begin Rows
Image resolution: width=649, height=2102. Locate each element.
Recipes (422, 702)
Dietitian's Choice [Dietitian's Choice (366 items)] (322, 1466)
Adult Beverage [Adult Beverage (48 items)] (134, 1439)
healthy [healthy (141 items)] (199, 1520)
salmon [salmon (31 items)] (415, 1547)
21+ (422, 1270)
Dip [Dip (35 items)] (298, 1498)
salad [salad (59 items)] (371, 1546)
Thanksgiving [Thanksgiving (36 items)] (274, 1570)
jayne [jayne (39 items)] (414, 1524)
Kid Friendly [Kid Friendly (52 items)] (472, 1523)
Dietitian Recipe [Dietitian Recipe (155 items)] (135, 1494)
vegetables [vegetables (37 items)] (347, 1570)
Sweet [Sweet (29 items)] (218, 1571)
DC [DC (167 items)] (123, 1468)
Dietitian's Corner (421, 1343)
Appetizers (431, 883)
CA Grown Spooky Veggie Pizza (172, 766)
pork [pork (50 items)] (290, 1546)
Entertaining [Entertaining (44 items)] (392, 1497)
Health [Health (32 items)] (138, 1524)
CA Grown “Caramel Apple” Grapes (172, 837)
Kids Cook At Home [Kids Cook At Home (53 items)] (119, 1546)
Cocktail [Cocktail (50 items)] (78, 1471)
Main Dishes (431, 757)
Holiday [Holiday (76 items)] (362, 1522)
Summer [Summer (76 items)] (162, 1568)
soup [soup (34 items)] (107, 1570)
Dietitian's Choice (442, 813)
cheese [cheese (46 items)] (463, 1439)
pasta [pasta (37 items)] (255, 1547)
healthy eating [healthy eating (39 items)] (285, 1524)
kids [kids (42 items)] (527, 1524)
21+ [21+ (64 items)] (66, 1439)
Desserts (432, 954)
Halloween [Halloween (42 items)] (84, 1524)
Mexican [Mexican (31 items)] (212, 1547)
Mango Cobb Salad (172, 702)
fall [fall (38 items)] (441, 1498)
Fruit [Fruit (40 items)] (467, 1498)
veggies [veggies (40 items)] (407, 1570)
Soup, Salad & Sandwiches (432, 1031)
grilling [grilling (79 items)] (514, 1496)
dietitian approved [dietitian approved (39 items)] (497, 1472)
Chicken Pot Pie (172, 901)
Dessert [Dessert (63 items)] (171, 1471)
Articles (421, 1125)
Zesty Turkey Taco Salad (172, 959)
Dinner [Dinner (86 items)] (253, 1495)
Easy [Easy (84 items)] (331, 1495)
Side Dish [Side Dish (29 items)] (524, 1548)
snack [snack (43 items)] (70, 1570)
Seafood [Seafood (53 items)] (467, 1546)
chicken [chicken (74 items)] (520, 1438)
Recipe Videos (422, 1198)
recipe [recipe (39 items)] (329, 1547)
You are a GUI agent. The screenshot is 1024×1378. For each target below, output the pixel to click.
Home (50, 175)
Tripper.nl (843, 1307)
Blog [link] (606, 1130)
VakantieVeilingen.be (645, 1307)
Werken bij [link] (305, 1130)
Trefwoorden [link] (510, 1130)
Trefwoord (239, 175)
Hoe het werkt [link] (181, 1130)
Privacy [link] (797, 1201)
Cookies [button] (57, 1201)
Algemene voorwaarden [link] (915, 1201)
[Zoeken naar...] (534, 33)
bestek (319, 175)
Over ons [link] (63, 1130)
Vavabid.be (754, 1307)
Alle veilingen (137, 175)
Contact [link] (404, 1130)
end Rows
begin Rows
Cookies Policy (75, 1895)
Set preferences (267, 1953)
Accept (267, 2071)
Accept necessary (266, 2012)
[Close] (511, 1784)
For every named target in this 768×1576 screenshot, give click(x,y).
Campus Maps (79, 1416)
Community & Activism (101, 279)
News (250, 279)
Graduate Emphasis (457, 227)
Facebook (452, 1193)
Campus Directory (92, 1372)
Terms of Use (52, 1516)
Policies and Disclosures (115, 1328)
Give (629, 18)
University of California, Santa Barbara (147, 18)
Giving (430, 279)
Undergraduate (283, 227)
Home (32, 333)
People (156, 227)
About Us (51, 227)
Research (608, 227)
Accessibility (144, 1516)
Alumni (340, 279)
end Rows
#### What needs to be done:
Copy out the rows word for word, covering the stretch from the one containing "Image resolution: width=649, height=2102." through the one containing "Fruit [Fruit (40 items)] (467, 1498)", both included.

#### Exercise output:
Image resolution: width=649, height=2102. Locate each element.
Recipes (422, 702)
Dietitian's Choice [Dietitian's Choice (366 items)] (322, 1466)
Adult Beverage [Adult Beverage (48 items)] (134, 1439)
healthy [healthy (141 items)] (199, 1520)
salmon [salmon (31 items)] (415, 1547)
21+ (422, 1270)
Dip [Dip (35 items)] (298, 1498)
salad [salad (59 items)] (371, 1546)
Thanksgiving [Thanksgiving (36 items)] (274, 1570)
jayne [jayne (39 items)] (414, 1524)
Kid Friendly [Kid Friendly (52 items)] (472, 1523)
Dietitian Recipe [Dietitian Recipe (155 items)] (135, 1494)
vegetables [vegetables (37 items)] (347, 1570)
Sweet [Sweet (29 items)] (218, 1571)
DC [DC (167 items)] (123, 1468)
Dietitian's Corner (421, 1343)
Appetizers (431, 883)
CA Grown Spooky Veggie Pizza (172, 766)
pork [pork (50 items)] (290, 1546)
Entertaining [Entertaining (44 items)] (392, 1497)
Health [Health (32 items)] (138, 1524)
CA Grown “Caramel Apple” Grapes (172, 837)
Kids Cook At Home [Kids Cook At Home (53 items)] (119, 1546)
Cocktail [Cocktail (50 items)] (78, 1471)
Main Dishes (431, 757)
Holiday [Holiday (76 items)] (362, 1522)
Summer [Summer (76 items)] (162, 1568)
soup [soup (34 items)] (107, 1570)
Dietitian's Choice (442, 813)
cheese [cheese (46 items)] (463, 1439)
pasta [pasta (37 items)] (255, 1547)
healthy eating [healthy eating (39 items)] (285, 1524)
kids [kids (42 items)] (527, 1524)
21+ [21+ (64 items)] (66, 1439)
Desserts (432, 954)
Halloween [Halloween (42 items)] (84, 1524)
Mexican [Mexican (31 items)] (212, 1547)
Mango Cobb Salad (172, 702)
fall [fall (38 items)] (441, 1498)
Fruit [Fruit (40 items)] (467, 1498)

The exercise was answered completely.